Carpal tunnel syndrome risk amplified by open reduction internal fixation surgery
Open reduction and internal fixation (ORIF) surgery for distal radius fractures (DRFs) appears to increase the risk of developing new-onset carpal tunnel syndrome (CTS), reports a recent study.
Researchers enrolled 1,454 patients (mean age, 54.79±16.73 years; 60.8 percent male) who underwent ORIF and 1,454 (mean age, 55.08±17.91 years; 60.66 percent male) who did not. Both groups were comparable in terms of comorbidities, such as hypertension, diabetes mellitus, hyperlipidaemia, osteoporosis, chronic renal failure and depression.
Thirty-two patients were eventually diagnosed with CTS while eight had trigger finger. No patient had both conditions. Nine patients, all in the case group, underwent carpal tunnel release after CTS diagnosis; none did so in the control group. Five cases of trigger finger were reported in the ORIF group and three in the control group.
In total, 19 CTS patients in the case group and four in the control group did not undergo carpal tunnel release.

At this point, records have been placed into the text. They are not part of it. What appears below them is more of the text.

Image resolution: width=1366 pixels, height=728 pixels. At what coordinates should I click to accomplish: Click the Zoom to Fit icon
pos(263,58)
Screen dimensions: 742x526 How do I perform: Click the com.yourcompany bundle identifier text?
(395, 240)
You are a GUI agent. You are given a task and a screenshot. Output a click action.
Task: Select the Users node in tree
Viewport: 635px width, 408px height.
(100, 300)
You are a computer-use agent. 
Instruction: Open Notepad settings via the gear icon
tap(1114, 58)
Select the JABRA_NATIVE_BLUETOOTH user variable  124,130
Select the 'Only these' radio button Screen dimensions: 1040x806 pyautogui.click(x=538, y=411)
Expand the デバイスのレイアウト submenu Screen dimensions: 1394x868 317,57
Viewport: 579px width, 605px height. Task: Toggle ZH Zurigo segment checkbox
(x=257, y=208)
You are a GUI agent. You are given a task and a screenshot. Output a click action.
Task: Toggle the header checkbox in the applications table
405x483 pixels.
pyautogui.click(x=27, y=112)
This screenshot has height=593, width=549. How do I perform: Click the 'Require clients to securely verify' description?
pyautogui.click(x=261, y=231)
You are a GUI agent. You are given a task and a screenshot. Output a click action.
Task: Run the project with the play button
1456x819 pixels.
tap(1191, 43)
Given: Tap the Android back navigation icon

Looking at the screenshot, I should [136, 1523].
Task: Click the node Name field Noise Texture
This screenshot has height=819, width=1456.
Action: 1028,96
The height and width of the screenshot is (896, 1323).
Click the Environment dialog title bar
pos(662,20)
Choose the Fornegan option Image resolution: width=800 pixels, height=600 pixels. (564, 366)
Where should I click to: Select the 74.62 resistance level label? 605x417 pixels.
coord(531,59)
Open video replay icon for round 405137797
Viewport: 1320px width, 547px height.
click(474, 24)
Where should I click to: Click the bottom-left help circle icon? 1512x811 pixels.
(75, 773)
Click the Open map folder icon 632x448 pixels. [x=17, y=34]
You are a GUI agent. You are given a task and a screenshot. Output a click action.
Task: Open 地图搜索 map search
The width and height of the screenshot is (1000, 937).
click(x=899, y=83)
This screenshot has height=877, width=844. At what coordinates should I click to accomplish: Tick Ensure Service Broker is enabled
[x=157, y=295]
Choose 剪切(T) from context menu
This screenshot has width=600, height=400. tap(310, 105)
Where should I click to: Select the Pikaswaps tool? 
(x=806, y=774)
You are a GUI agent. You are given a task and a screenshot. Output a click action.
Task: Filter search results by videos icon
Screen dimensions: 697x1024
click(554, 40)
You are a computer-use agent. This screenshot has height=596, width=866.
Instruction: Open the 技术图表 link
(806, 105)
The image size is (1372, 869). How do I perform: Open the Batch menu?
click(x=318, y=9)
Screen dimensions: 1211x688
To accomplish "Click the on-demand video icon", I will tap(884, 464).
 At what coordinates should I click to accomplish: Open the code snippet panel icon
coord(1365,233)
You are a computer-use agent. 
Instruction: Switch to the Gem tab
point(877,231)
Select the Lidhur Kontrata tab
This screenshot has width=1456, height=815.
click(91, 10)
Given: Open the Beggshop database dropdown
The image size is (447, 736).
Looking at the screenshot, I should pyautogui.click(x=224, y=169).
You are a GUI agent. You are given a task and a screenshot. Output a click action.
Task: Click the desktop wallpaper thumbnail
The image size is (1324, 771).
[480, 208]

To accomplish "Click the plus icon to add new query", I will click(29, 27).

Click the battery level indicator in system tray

Overall, CTS occurred significantly more frequently in the ORIF group (adjusted hazard ratio [HR], 4.76, 95 percent confidence interval [CI], 1.62–14; p<0.01).
Notably, the presence of diabetes mellitus compounded this effect, further increasing the risk of both CTS (adjusted HR, 2.76, 95 percent CI, 1.04–6.36; p<0.05) and trigger finger (adjusted HR, 6.53, 95 percent CI, 1.56–27.34; p<0.05) after ORIF for DRF.
The researchers noted that “surgery-related factors should be considered for preventing the complications, such as decreasing intraoperative soft tissue dissection, retraction and accelerating soft tissue healing ability with early mobilization, especially for the patients with diabetes.”